President Reagan says he hasn't yet gotten to the matter of lifting the economic sanctions that the United States imposed on Argentina during the Falklands crisis. But what is he waiting for? The war ended more than three weeks ago with Britain's victory. Argentina could not be more poorly situated to resume the battle. The sanctions the United States imposed may have been of largely symbolic value, but there is no good reason to keep them on.

The official reason given for continuing them is that the United States is waiting for the Argentine government to express a "definitive position" renouncing further hostilities. That is also the position of the British, who want a "firm indication" that no element of the Argentine military will be tempted to have another go. To coax such an indication out of Buenos Aires, the British retain a few hundred Argentine prisoners.

But more is involved here than meets the eye. The Argentine threat to resume hostilities may look awfully threadbare, but the Argentines see it as their only card to induce the British to discuss their claim of sovereignty over the islands. Argentine nationalism and pride underlie this position, but it is also consistent with the United Nations Security Council's basic resolution, 502, on the Falklands/Malvinas conflict. Shortsightedly, in our view, the Thatcher government has turned its back entirely on that resolution's call for talks and on Britain's 17-year commitment before the crisis to work out with Argentina an agreement on the islands' future.

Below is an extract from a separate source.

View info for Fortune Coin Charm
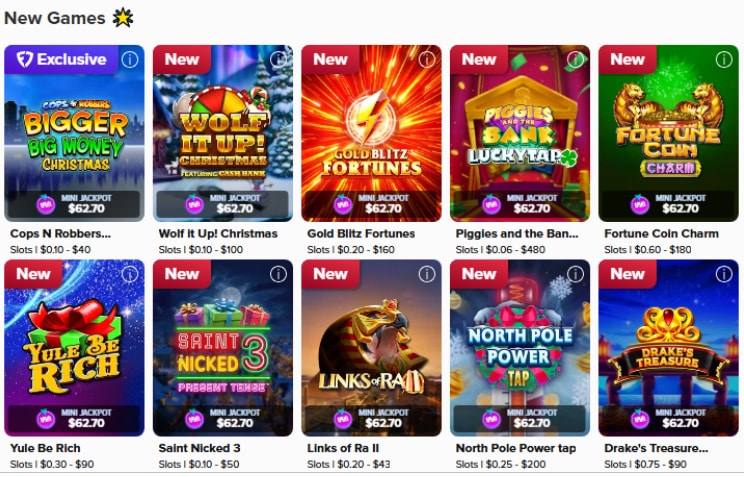744x477 pixels. (724, 59)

All of this only strengthens the case for unhitching American policy from Britain's. The United States does not have the luxury, as the British seem to think they do, of subordinating its relations with Latin America to other considerations. There was principled cause for the United States to back Britain in standing against the Argentine grab. But having done so, the United States is both required and entitled to take what steps are necessary to repair its Latin ties. At the moment the single most useful step it could take would be to lift its sanctions. Their continuation appears vindictive and pointless.